Why Redistribution Fails by James Piereson
Author:James Piereson [Piereson, James]
Language: eng
Format: epub
ISBN: 978-1-59403-874-7
Publisher: Encounter Books
Published: 2015-02-17T16:00:00+00:00
With regard to providing aid to the poor, Americans have built a social-service state but not a redistribution state.
The poor are eligible to receive a bevy of in-kind benefits under Medicaid, the Supplemental Nutrition Assistance Program (SNAP, formerly known as food stamps), rental assistance, college scholarships, energy subsidies, job training, and other programs too numerous to list. Next to Medicaid, SNAP is the most expensive and far-reaching of these programs. It provided in-kind food subsidies to some 47 million people in 2014, at a cost of $74 billion to the federal government (about $16 billion of which went to administration).

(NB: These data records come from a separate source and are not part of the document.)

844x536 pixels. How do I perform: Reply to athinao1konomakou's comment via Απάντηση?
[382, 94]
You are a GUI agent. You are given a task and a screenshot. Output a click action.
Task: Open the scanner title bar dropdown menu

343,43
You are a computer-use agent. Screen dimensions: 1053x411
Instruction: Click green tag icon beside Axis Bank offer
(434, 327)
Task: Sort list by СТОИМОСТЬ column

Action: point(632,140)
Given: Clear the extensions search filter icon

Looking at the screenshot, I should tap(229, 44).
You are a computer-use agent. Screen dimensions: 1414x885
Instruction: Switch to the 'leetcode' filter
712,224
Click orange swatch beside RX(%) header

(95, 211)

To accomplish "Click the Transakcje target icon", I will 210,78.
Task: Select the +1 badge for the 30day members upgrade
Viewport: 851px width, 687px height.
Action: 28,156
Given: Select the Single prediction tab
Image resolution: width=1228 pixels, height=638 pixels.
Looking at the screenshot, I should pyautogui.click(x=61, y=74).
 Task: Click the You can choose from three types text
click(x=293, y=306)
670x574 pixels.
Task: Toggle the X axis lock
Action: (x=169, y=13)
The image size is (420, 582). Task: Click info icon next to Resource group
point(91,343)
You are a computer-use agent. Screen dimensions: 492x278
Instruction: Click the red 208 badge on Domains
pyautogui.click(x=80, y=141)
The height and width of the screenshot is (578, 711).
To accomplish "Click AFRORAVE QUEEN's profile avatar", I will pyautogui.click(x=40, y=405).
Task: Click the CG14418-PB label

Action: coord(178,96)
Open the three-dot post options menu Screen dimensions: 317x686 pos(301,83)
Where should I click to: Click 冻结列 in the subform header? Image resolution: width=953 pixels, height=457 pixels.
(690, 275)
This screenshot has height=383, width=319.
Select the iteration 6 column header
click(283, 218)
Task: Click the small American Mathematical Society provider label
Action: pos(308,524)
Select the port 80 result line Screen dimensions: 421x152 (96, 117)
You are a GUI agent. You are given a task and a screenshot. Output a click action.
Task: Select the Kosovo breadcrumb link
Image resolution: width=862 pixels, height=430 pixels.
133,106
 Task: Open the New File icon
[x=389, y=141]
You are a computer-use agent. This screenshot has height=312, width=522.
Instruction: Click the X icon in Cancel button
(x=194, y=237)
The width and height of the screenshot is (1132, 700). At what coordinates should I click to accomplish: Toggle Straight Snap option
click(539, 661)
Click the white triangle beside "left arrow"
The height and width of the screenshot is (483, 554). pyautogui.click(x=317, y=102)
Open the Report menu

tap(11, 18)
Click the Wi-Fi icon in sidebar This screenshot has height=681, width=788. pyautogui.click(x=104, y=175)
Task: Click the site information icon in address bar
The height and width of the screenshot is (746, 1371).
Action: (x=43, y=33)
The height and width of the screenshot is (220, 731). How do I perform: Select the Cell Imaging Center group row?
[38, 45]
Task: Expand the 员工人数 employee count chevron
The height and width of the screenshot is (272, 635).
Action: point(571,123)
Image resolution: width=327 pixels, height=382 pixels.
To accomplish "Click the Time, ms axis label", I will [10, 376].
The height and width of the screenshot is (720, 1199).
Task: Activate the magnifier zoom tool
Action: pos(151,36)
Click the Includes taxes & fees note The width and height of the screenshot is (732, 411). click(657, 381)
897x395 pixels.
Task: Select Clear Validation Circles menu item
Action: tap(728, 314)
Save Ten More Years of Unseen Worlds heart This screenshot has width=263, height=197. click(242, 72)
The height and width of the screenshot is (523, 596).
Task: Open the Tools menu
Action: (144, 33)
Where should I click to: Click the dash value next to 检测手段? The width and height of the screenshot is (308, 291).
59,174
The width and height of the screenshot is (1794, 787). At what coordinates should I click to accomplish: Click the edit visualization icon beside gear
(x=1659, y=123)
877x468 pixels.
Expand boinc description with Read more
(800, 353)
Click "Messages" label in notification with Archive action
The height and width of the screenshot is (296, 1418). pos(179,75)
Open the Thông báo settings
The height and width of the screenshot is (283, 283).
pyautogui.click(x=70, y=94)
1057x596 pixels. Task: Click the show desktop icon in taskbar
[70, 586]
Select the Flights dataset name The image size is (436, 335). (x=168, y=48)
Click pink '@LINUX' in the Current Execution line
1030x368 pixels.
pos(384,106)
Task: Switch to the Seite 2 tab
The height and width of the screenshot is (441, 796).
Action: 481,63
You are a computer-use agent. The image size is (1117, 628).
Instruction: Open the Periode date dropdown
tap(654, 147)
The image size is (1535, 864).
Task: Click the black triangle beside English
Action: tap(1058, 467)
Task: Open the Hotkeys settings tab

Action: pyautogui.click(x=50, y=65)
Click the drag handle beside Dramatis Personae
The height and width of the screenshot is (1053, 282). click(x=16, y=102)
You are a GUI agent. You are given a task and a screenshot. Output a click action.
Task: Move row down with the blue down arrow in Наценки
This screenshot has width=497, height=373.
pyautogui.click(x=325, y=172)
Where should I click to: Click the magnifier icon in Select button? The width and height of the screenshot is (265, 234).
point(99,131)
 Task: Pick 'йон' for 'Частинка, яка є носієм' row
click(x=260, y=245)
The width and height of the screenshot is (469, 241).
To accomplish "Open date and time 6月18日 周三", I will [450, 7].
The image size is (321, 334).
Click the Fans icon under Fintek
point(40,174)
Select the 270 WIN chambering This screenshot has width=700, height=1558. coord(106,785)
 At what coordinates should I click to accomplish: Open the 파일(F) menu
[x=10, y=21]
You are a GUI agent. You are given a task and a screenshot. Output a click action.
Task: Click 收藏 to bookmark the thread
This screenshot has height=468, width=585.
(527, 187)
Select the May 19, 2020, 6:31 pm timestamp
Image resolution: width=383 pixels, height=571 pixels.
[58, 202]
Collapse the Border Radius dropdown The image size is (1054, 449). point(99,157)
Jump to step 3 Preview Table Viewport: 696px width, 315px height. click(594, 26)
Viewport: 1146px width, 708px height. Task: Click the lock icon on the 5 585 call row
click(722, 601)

A qualifying individual could receive (in 2014) a maximum benefit of $194 per month, and a family of four could receive up to $650 per month. The federal government pays out these benefits on the first of each month by reloading a government-issued credit card to be used solely for purchases of food and beverages at supermarkets and convenience stores. SNAP comes close to providing a cash benefit, since recipients can use their cards to purchase a wide range of items at retail stores, and, indeed, some exchange their cards for cash in an underground market. SNAP is supported in Congress by influential lobbying groups, including agricultural interests and food manufacturers, which supply the food distributed through the program; and major retail chains, where recipients redeem their benefits.
Of the $800 billion spent on poverty programs in 2012 (as listed in the House Budget Committee Report), it appears that less than $150 billion, or about 18 percent of the total, was distributed in cash income, if we include as a cash benefit the tax rebate under the EITC. The rest of the funds were spent on services and in-kind benefits, with the money paid to providers of various kinds, most of whom have incomes well above the poverty line. It is worth noting that when President Obama sought to build out the welfare state, he did so mainly by expanding in-kind benefit programs, particularly Medicaid and SNAP.
With respect to the recipients of federal transfers, the CBO study reveals a surprising fact: households in the bottom quintile of the income distribution receive less in federal payments than those in the higher-income quintiles. According to that study, households in the bottom quintile of the income distribution (below $24,000 in income per year) received on average $8,600 in cash and in-kind transfers; households in the middle quintile about $16,000 in such transfers; and households in the highest quintile about $11,000. Even households in the top 1 percent of the distribution received more in dollar transfers than those in the bottom quintile. The wealthier households received those transfers overwhelmingly through Social Security and Medicare; the poorer households from a roughly equal mix of Social Security, Medicare, Medicaid, TANF (cash welfare), and SNAP (food stamps). The federal transfer system may move income around and through the economy, but it does not redistribute it from the rich to the poor or near poor.
* * *
The above programs accounted for more than 60 percent of all federal spending in 2014.